Advanced environments, such as AWS and Azure, offer you an enormous amount of control over "your" systems -- but due to the nature of their shared environments, the ability for users to monitor network traffic is limited. In on-premise environments, defenders can collect network flow records and sniff traffic to detect malicious activity. In the cloud, tools for monitoring virtual networks are not as readily accessible. Amazon and Microsoft both introduced virtual network terminal access point (TAP) capabilities in recent years, but few security professionals have experience using these tools, and the Azure virtual network TAP appears to be under development (the feature has not been consistently available).

Aggregation. To hunt for threats efficiently, practitioners need to be able to easily access intelligence from various sources, ideally using one central console. In on-premise environments, it's easy enough to set up a central server or SIEM to collect logs from various applications and pieces of network equipment. When it comes to the cloud, however, aggregating logs is not so simple. Cloud providers may or may not support log export. When they do, the format of data can vary widely -- and it may change without notice, unexpectedly foiling SIEM ingestion.

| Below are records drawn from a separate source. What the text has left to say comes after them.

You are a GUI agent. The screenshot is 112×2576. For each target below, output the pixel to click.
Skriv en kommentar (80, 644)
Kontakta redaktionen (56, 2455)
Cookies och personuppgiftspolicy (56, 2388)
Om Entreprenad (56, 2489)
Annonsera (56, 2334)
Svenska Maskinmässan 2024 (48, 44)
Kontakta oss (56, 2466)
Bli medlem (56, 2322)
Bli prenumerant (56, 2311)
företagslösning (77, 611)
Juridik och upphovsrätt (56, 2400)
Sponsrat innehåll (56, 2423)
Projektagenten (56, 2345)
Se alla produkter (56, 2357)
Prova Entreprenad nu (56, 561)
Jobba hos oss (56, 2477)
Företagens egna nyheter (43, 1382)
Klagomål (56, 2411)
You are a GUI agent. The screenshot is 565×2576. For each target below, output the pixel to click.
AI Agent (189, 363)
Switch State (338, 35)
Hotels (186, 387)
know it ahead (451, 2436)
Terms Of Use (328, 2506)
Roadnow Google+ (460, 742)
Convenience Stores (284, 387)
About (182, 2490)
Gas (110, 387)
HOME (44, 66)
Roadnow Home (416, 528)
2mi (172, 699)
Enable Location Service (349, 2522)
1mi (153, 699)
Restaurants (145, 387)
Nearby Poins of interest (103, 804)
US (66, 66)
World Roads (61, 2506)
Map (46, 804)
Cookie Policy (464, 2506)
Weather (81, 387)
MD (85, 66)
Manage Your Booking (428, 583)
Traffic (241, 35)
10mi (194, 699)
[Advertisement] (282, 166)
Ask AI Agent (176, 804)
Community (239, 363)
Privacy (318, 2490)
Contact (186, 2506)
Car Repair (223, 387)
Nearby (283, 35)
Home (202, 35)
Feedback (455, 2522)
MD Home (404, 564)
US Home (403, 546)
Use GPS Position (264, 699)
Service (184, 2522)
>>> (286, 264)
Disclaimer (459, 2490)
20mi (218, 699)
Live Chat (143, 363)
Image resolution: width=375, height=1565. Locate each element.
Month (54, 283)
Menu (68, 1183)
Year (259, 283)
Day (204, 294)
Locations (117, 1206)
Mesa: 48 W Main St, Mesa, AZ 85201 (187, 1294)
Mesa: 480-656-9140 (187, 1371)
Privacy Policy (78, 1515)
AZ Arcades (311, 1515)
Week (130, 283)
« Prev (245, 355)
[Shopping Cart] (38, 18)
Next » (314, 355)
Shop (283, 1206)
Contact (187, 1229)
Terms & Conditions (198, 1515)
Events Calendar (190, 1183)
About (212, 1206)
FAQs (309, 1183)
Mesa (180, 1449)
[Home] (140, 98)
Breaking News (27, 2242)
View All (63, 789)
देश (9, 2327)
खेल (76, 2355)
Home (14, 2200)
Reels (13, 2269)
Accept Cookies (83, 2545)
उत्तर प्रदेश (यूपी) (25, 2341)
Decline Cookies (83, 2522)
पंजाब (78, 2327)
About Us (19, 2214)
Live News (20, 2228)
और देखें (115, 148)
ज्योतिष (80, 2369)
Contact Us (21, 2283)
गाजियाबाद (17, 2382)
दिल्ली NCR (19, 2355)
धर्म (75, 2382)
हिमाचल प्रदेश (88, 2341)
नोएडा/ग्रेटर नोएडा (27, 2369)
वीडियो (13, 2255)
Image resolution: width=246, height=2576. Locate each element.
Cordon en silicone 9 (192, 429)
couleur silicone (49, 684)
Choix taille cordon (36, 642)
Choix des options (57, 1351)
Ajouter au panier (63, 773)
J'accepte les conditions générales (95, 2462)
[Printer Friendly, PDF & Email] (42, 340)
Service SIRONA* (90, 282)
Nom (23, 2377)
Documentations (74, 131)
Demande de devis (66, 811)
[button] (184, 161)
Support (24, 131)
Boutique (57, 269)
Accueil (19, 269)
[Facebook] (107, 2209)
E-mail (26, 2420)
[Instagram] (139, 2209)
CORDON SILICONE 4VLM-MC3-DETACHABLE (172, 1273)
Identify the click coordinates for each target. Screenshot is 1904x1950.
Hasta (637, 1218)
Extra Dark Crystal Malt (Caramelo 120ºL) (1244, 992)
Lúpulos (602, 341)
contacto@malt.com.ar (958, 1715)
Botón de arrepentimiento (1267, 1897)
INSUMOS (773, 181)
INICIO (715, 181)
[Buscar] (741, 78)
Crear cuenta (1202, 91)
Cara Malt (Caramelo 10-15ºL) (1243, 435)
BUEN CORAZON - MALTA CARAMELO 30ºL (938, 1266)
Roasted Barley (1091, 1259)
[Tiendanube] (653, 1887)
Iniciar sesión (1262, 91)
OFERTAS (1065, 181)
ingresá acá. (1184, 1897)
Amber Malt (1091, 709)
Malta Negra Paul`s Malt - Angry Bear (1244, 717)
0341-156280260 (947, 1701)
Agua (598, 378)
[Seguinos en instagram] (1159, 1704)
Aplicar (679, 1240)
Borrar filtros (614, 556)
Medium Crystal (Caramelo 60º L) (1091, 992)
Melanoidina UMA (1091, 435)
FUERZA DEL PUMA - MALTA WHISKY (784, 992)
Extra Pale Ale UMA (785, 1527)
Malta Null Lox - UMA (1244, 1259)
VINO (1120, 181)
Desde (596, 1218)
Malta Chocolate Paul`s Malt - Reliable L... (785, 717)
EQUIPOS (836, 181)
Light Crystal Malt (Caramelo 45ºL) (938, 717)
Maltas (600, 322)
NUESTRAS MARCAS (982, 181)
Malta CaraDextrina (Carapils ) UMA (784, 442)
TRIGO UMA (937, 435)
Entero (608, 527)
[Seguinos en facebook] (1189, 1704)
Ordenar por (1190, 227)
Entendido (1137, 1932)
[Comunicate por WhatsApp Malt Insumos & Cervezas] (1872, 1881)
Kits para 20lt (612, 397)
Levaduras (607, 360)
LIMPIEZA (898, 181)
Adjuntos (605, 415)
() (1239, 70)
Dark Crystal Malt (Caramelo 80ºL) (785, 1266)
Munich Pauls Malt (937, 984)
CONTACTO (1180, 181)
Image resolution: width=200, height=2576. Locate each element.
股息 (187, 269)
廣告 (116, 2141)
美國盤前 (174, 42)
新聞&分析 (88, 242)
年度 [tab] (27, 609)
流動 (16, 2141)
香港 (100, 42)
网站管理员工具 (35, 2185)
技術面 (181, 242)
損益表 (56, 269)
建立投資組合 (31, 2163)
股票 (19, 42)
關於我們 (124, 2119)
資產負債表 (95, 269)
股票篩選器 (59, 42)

This brief video outlines threat hunting's objectives and the key ingredients for a fruitful hunting program.

Expense. Detailed logging in the cloud is rarely on by default. In AWS, for example, CloudWatch monitoring is disabled unless explicitly turned on -- and then a pop-up warns, "additional charges apply." In Microsoft's Office 365, exchange mailbox auditing is now on by default for all new commercial instances -- a change that took place in 2019 after a huge number of customers suffered business email compromise breaches and found that they did not have mailbox logs that they needed to investigate. However, the default retention time is limited to 90 days for many tenants, and customers have to pay for longer retention times.

When it comes to aggregating threat intelligence in the cloud, customers may be charged at every step of the way: for turning logging on, for storing log data in the cloud, for the bandwidth or processing power needed to transfer data to another system, and more. For example, let's say you want to collect log data from AWS and send it to a central Splunk server on Azure. Enabling CloudWatch on AWS requires opening a new Simple Storage Service bucket for local log storage, which costs money. You can use the firehose to push data to another source, which means you are charged for processing power. On Azure, you have to pay for the underlying VM that you use to set up Splunk, as well as for the Splunk license itself. All of this adds up.

Analysis Tools. Tools for cloud threat hunting are nascent. More advanced cloud providers, such as Microsoft and Amazon, have built-in analysis tools, but they often have surprising -- and poorly understood -- limitations. For example, security professionals frequently use Microsoft's graphical Security & Compliance Center to pull Unified Audit Logs (UAL) from Office 365 -- not realizing that the results are limited to 5,000 sorted records or 50,000 unsorted records. Incomplete threat intelligence, of course, leads to shoddy results! Instead, hunters need to use third-party products or custom Powershell scripts to recursively extract large volumes of UAL records. For analysis, products such as Splunk, Extrahop or the open-source Kibana are invaluable.

The cloud is the emerging battleground for bleeding-edge cybersecurity threats. Unfortunately, the constant evolution of threat intelligence, difficulty and expense of aggregation, and nascent cloud-based analysis tools are all challenges for today's defenders. The good news is that cloud monitoring and logging is slowly maturing, and security professionals who push for cloud threat hunting capabilities will reap the rewards.